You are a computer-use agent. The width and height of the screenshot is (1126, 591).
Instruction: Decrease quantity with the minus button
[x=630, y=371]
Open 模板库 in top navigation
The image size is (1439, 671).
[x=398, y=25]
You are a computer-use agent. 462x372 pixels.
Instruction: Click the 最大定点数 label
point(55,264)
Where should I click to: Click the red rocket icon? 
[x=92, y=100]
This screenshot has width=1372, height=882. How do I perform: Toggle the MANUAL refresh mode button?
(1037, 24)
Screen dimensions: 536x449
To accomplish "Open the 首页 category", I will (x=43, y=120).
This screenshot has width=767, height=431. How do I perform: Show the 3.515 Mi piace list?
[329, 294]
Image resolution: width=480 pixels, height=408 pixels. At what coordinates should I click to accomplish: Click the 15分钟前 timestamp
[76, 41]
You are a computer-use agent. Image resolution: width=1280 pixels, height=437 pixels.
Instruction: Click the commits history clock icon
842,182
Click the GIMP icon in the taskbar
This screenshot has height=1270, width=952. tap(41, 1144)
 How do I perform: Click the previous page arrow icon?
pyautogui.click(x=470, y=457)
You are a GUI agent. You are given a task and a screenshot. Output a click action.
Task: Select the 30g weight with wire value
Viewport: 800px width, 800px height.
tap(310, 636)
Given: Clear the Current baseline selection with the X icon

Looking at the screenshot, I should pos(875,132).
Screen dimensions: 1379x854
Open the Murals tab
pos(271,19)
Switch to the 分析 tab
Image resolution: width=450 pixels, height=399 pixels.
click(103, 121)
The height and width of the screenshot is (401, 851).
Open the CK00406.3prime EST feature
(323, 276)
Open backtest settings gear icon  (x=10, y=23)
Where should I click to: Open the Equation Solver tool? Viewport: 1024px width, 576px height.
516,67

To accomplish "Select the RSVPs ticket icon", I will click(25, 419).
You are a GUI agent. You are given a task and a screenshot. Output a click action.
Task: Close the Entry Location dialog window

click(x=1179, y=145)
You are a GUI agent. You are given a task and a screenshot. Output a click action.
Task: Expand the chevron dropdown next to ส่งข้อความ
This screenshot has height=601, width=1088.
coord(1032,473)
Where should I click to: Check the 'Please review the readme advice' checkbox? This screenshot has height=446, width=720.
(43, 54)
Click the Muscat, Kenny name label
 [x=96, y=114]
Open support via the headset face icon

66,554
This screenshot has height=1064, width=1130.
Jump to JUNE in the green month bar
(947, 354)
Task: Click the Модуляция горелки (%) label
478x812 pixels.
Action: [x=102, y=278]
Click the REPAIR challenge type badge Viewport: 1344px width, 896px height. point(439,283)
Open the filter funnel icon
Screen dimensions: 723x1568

------------

What this task involves => For the data above, count every line in which the string "dimensions" appears, and answer with the count only.

Exercise solution => 3